• [Problem requirements] Copy word for word the lines of data below, from the line with "200, 628, 209)" through the line with "9) label: 会员购点", including both of those lines.

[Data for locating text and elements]
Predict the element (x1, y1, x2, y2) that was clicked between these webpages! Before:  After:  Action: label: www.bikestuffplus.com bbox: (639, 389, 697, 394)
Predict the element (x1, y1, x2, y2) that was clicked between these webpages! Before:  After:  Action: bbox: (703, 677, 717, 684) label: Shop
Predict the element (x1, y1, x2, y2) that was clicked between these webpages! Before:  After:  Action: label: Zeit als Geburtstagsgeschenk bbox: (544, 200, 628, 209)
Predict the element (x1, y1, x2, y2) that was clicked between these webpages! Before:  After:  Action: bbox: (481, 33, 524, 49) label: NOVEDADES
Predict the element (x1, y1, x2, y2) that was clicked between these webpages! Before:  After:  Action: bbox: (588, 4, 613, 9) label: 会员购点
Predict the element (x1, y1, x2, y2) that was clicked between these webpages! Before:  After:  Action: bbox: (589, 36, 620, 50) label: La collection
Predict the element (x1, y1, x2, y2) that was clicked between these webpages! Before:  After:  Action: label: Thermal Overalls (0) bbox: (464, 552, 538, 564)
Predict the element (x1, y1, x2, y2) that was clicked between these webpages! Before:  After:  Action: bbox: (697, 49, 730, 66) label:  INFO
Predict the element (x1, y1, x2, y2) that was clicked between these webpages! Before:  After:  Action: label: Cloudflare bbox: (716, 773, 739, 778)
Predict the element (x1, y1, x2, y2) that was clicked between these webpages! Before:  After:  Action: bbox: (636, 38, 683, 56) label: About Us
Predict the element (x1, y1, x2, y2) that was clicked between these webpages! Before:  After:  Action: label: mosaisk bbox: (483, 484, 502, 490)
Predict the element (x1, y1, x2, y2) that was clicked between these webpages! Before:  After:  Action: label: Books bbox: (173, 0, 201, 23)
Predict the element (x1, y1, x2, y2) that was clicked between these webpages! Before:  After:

• [Response to this exercise]
Predict the element (x1, y1, x2, y2) that was clicked between these webpages! Before:  After:  Action: label: Zeit als Geburtstagsgeschenk bbox: (544, 200, 628, 209)
Predict the element (x1, y1, x2, y2) that was clicked between these webpages! Before:  After:  Action: bbox: (481, 33, 524, 49) label: NOVEDADES
Predict the element (x1, y1, x2, y2) that was clicked between these webpages! Before:  After:  Action: bbox: (588, 4, 613, 9) label: 会员购点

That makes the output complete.